BDP: No, for a long time, we were trying to make a deal with James Horner. And, we just couldn’t make it. They kept on negotiating, and this went on for like a year. And it also had to do with, you know, all the finishing of the movie. They kept on saying, “We don’t have enough money for this, we don’t have enough money for that.” So I had to move the mix to Toronto in order to find a way to mix the movie within the budget they sort of came up with. And Horner was the same problem. A year ago, they said they had closed the deal, and of course it was never closed. And I had to start looking for other composers. And Mark had sent me some stuff that I didn’t feel was right for the movie. And then he sent me another bunch of stuff, with all this sort of mournful trumpet playing. And I said, “This is perfect. This is what we need.” And since he’s Art’s brother-in-law, they were able to make a deal and make it stick.

Geoff: Speaking of Toronto, you were at the Toronto Film Festival this year, as usual.

BDP: Yep.

Geoff: The last couple of years, you’ve done the Talent Lab there.

BDP: Yep.

Geoff: What kind of things do you do when you govern the Talent Lab?

BDP: Well, this year at the Talent Lab, I took a scene from The Last Tycoon. The scene where Monroe Stahr describes to Donald Pleasence, the English screenwriter, how to write a scene, and sort of acts it out. I took that scene from the F. Scott Fitzgerald book and gave it to the kids in the lab. And unfortunately, I wasn’t there the first day, because I was doing a press junket in Los Angeles. And they had a writer and a director and a producer. When I got there, there were two sets of them. And what I wanted them to do was to, you know, we were going to do that scene. And then after they had done it, I was going to show them the original scene as directed by Kazan and written by Pinter, as a way to show how a director can interpret or misinterpret the scene, and use a sort of gold standard to set it against. And we had Don McKellar play the Monroe Stahr part, and we had an actor play the writer, and then there’s a girl they talk about, a secretary coming in and out.

So, the producers of the lab assembled all this, and a location, and a whole camera crew. And by the time I’d gotten there, they had already… First thing I did was explain to them that I don’t see how they could possibly have two groups do the scene in the time allotted. We had about four hours in the morning to shoot the scene on Sunday, or I think it was Saturday morning. So we eliminated, we got it down to one group, and they worked that out. So the screenwriter who had written the scene read it out, and we discussed it as a group, what we thought was right or wrong. They did not want to see the Pinter scene. And I said, “Fine, it’s here if you want to read it or not.” You know, “Interpret the material as you like.”

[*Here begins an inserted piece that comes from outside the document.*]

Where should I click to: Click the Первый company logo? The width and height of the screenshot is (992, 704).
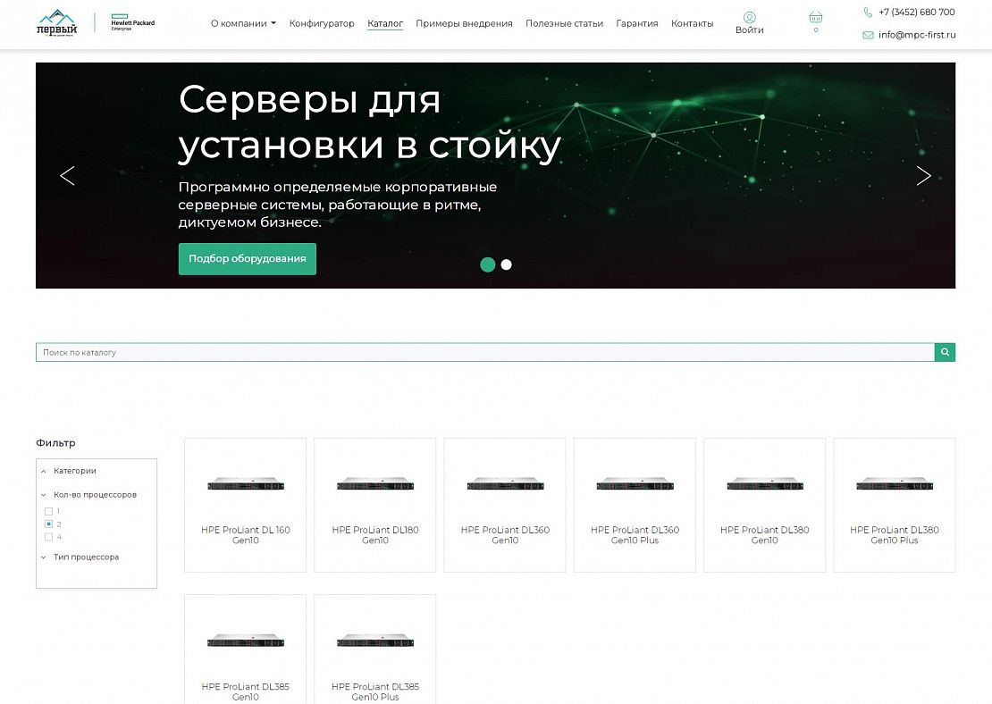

I could see that they were sort of headed in the wrong direction. They didn’t seem to see the particular dramatic points that were in the scene. I kept directing them, and sort of giving them hints and clues, but they seemed pretty dogmatic on what they wanted to do. And then we went and ultimately shot the scene. Again, the director kind of dug his heels in. I would make suggestions in terms of how the scene would be interpreted, letting the actors sort of feel their way to the material, and the interesting thing was, he sort of just said, “This is the way I want to do it.” Which is what directors can do. And I would have the whole class there watching what he was doing, and I would talk to them, and ask if they had any suggestions, but nobody seemed to want to pick up on them. So ultimately the director shot the scene, and then he cut it together. And we projected his scene, and then we did the Kazan scene, and… he had missed the whole point of the scene.

Geoff: Oh…

BDP: [Laughter] You know, and he’d done some very traditional things that can really screw up the work. And he had gotten kind of arrogant. He’d refused to take people’s advice, and had gone sort of pigheadedly along the way he thought was right. And of course, it ultimately proved to be completely wrong.

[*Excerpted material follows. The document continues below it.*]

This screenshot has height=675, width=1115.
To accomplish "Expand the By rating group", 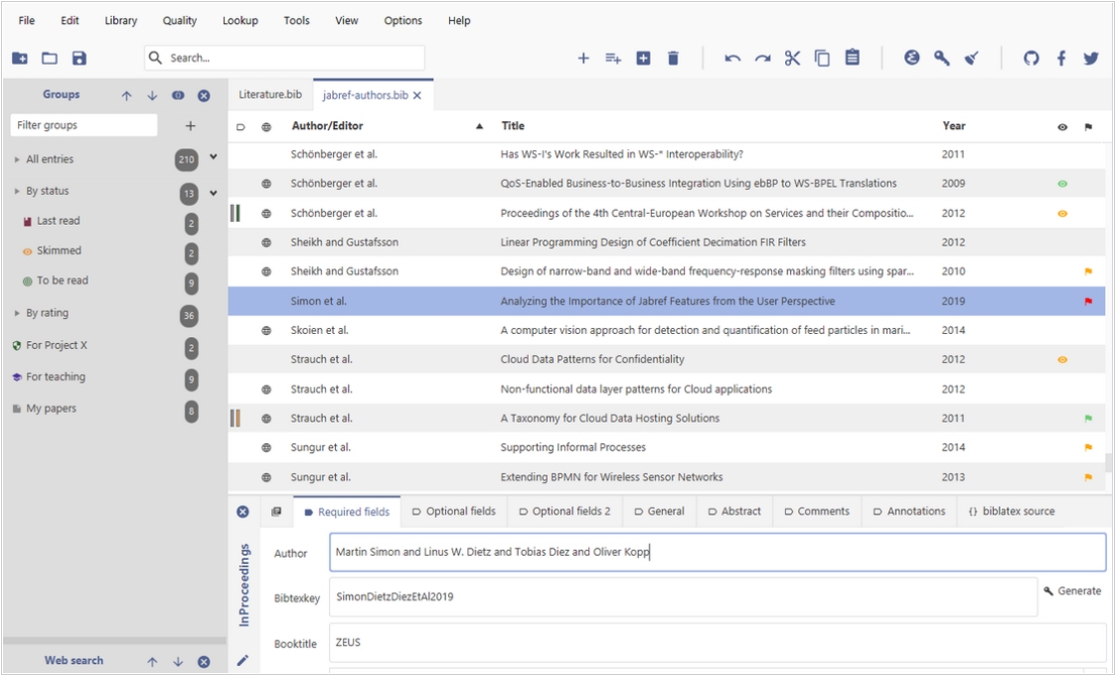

Geoff: For some reason, it brings to mind when you worked with Orson Welles in Get To Know Your Rabbit, and I remember that he was actually pleased that you were a strong director, and stood your ground on certain things. But obviously if you’re going in the wrong direction, you want to hear suggestions and pay attention to them.

BDP: Well, there were two things there that I kind of learned. One was, you know, Orson was basically doing this for money, and I’d never been up against an actor that refused to learn his lines. And he thought he could read it off cue cards. And when you see actors reading lines off cue cards, I see it all the time. You know, you can see it with Brando, and you could see it with Welles. So I just leaned into him, and I just kept on shooting the scene until he learned the lines. You know, if you’ve got to learn them on film, then you’re going to keep repeating it.

He was quite helpful with… I don’t know if you’ve ever heard this story, but… we had a very complicated syntax in the way the script was written. And these old character actors that had to say these complicated sets of lines would always be muffing them. And I would go through one character actor, two character actors… I couldn’t get them to do the scene where Welles and Tommy Smothers are in the sack, and this guy comes in and starts talking about how they’re booked here and there, and we’ve got to get on the train to there and here. And they couldn’t do it. I had to replace him, and I had to replace him a second time, and then I had this third character actor, and I just didn’t know what to do. I couldn’t get them to get through these lines. And then I finally let Orson rehearse them. And just let him. You know, he has a very charming, benign way of dealing with actors. And Orson rehearsed the guy over and over again, and we finally got it. So, one should always listen to the wiser presence on the set.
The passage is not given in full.